December 14, 2007

Going with the glow

Most cities (probably all cities) have official boards that control signage in their communities. It's obvious that signs can be an effective  instrument for identifying the names, functions, and products of businesses. The problem with signage begins, however, when one business wants to outdo another one with its signs. Even in small cities like Missoula, where I live now, businesses go through endless battles in front of their signage boards. Arlington County, Virginia, just across the Potomac from DC, seems to be struggling with this issue right now. Like other areas, it has rules that restrict businesses from putting up massive billboards and huge neon signs. Just how massive and how neon is usually the sticking point.

There may be a parallel here with written language, where we use underlining, CAPITAL LETTERS, italics, exlamation marks!, color, and increased print size to emphasize the points we are trying to make. In speech, we mostly just talk louder. But too much emphasis in either writing or speaking tends to work against the communicator's purpose. Defining the line beween enough and too much can become a problem. The goal of signage is a bit different. It seems to require shouting and visually calling attention to itself. Like written language, signage involves the size of the message but also stuff like electric lighting, symbols, effective placement, directionality, intermittant flashing, size, architectural appropriateness, and a strong commercial need to attract rather than simply to identify or emphasize. Perhaps more important, signs have to compete for attention with those of business competitors. They turn out  to look like shouting, even screaming, which brings me to an acronym I learned from the Post article--"LED."

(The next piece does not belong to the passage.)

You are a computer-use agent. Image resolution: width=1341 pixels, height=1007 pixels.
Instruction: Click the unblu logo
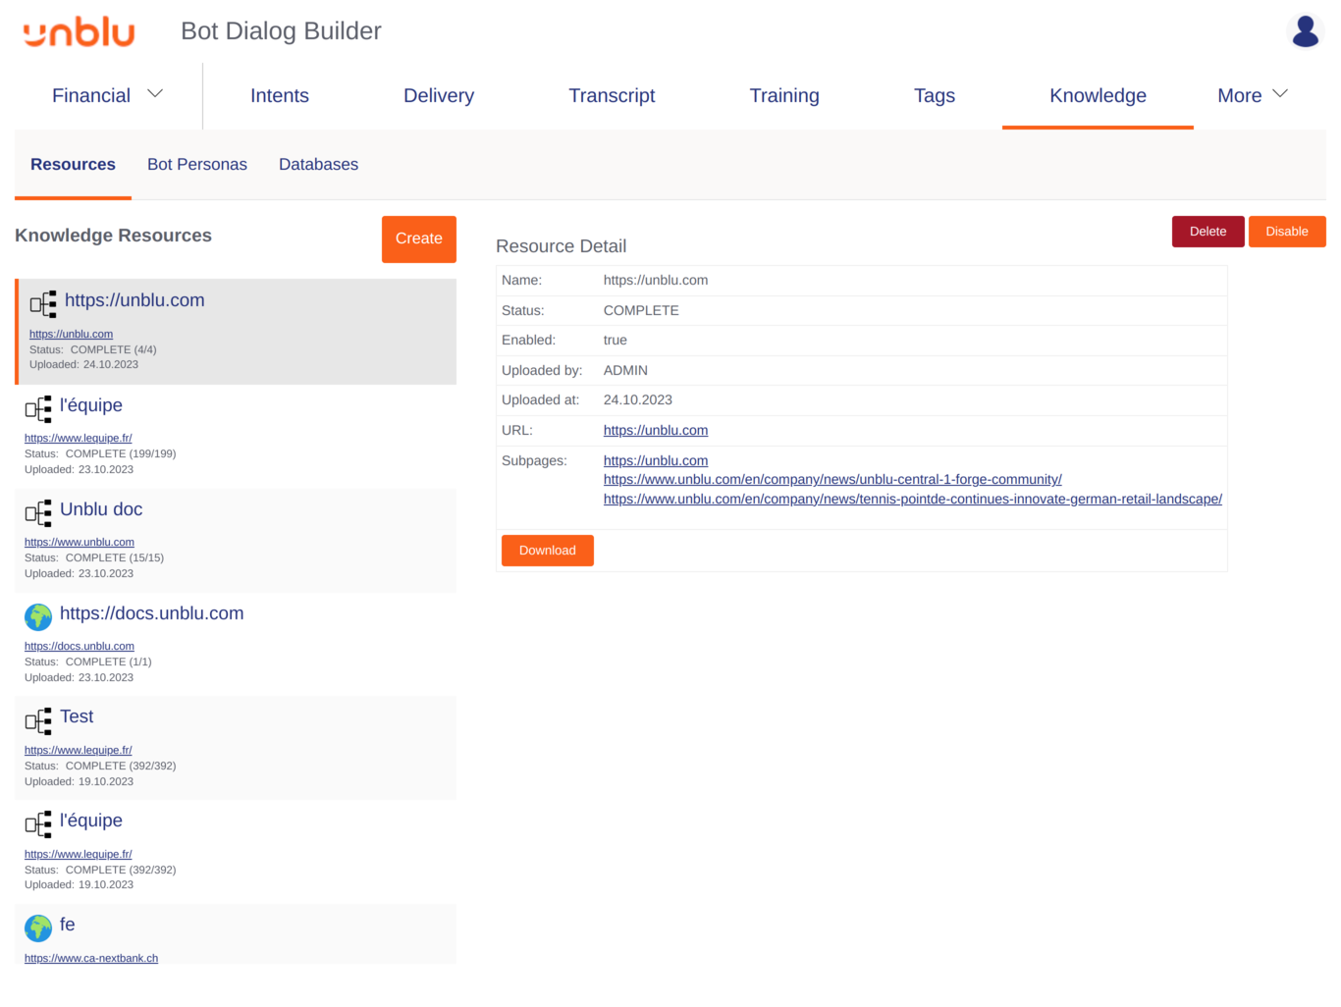[x=78, y=30]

The Consumer Electronics Association--the people who brought the petition to the Arlington County Board--laughed when one of the board members admitted that he didn't know what LED stands for. Dummy! We all know this, don't we? It's a kind of electroluminescence called "light-emitting diode." I guess you're supposed to be up on such terms if you sit on a signage board.

Arlington County is a rapidly growing community trying to attract new commerce. It's in the same pickle as most towns, especially those who don't want to look like Las Vegas or Times Square. The signage board members scorn "visual clutter" but they also want to be business friendly and not too bland. So they argue about all the signage issues that other communities find so difficult to resolve.

It's probably time for Language Log to erect a huge, flashing LED sign here at the Plaza because we too want to be business friendly and not too bland--although I'm having a hard time thinking who our competitors might be.